What's neurotransmitter release?

Specific exocytosis. Neuron action potential reaches synapse → Ca²⁺ enters → vesicles containing neurotransmitter fuse with membrane → release transmitter into synapse. Receptor on next neuron binds neurotransmitter. Speed: ~100 µs from action potential to release. Critical for: nervous system function. Dysregulation: many neurological disorders.

What's clathrin?

Coat protein for many vesicles. Triskelion shape (3-armed); polymerizes into hexagonal/pentagonal lattice. Coats budding pits → curves membrane → pinches off as clathrin-coated vesicle. After endocytosis: clathrin disassembles.

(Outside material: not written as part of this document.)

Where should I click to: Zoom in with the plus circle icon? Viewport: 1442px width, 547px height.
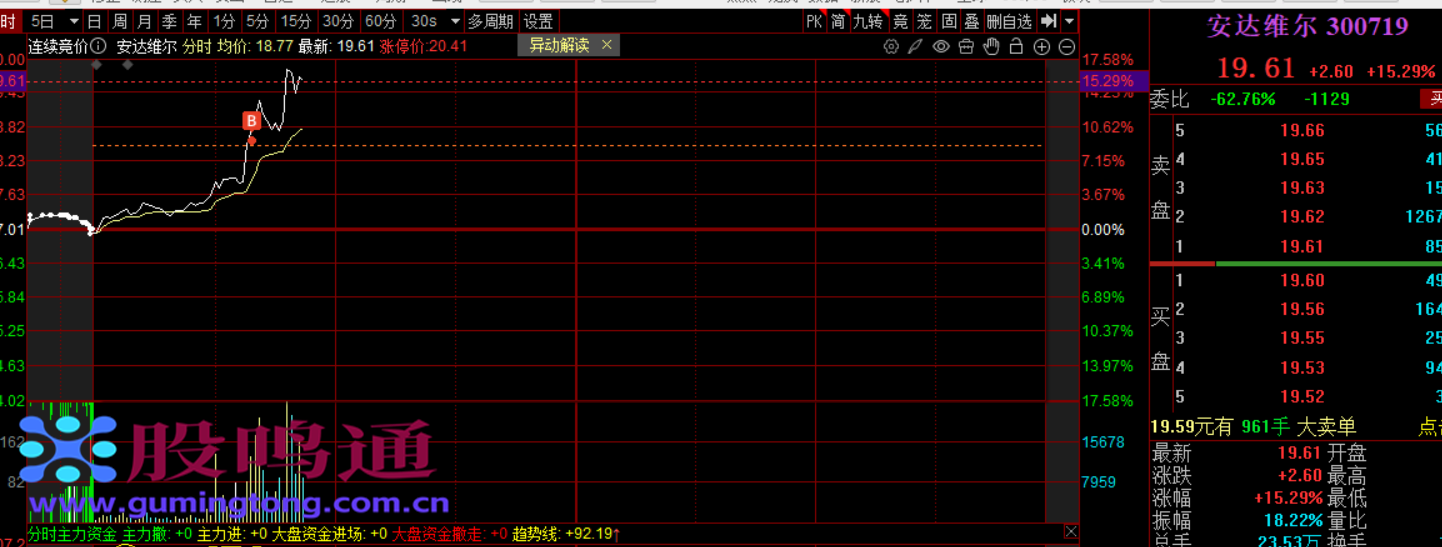(x=1042, y=47)
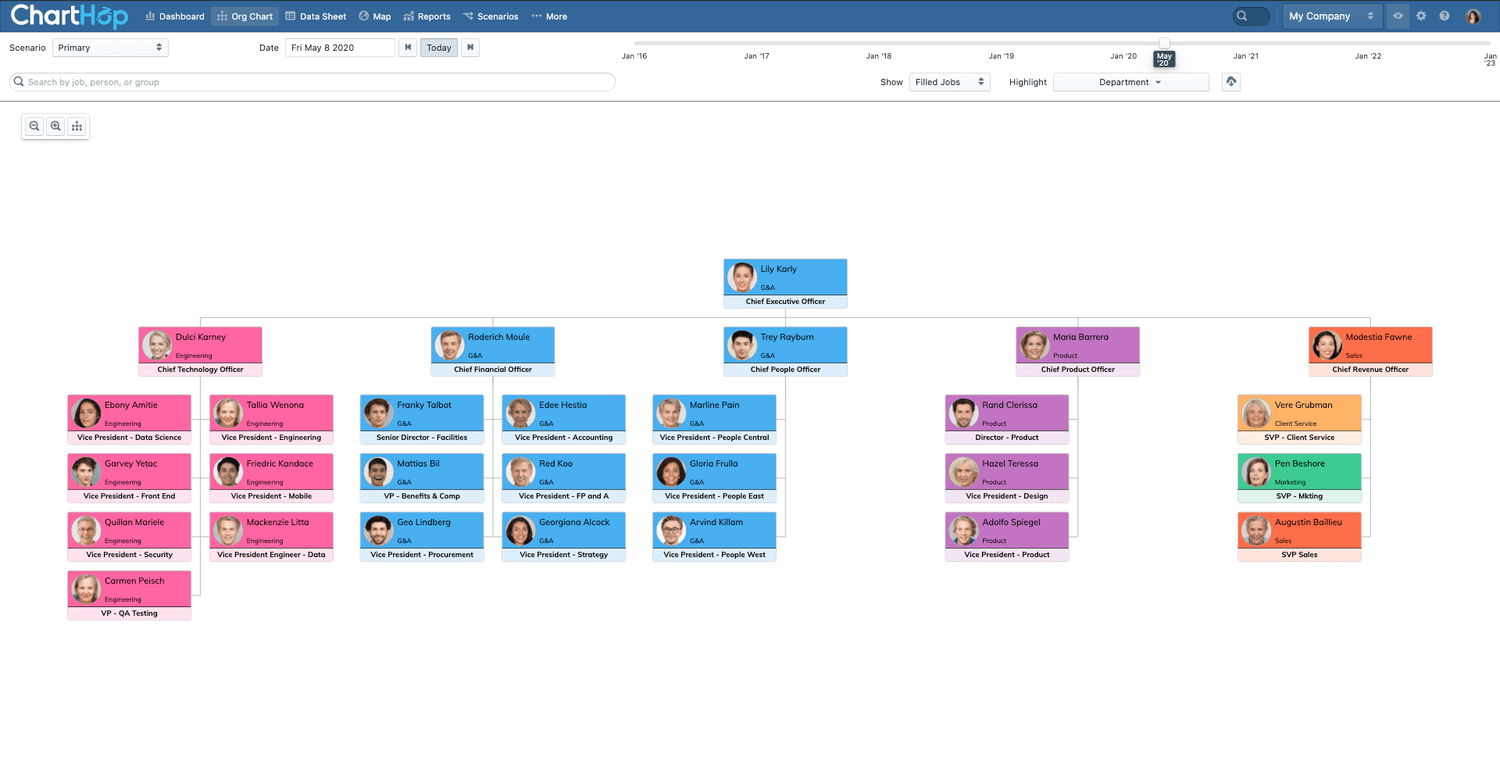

Other coats: COPI, COPII (for ER-Golgi traffic). Coats define vesicle identity and destination.

How is bulk vs specific endocytosis different?

Pinocytosis: bulk fluid uptake; non-specific. Phagocytosis: large particles; relatively non-specific or via Fc/complement receptors (immune). Receptor-mediated: specific ligand binding; concentrative (concentrate cargo from low extracellular concentration). Different mechanisms, different cargoes, different cells use different types.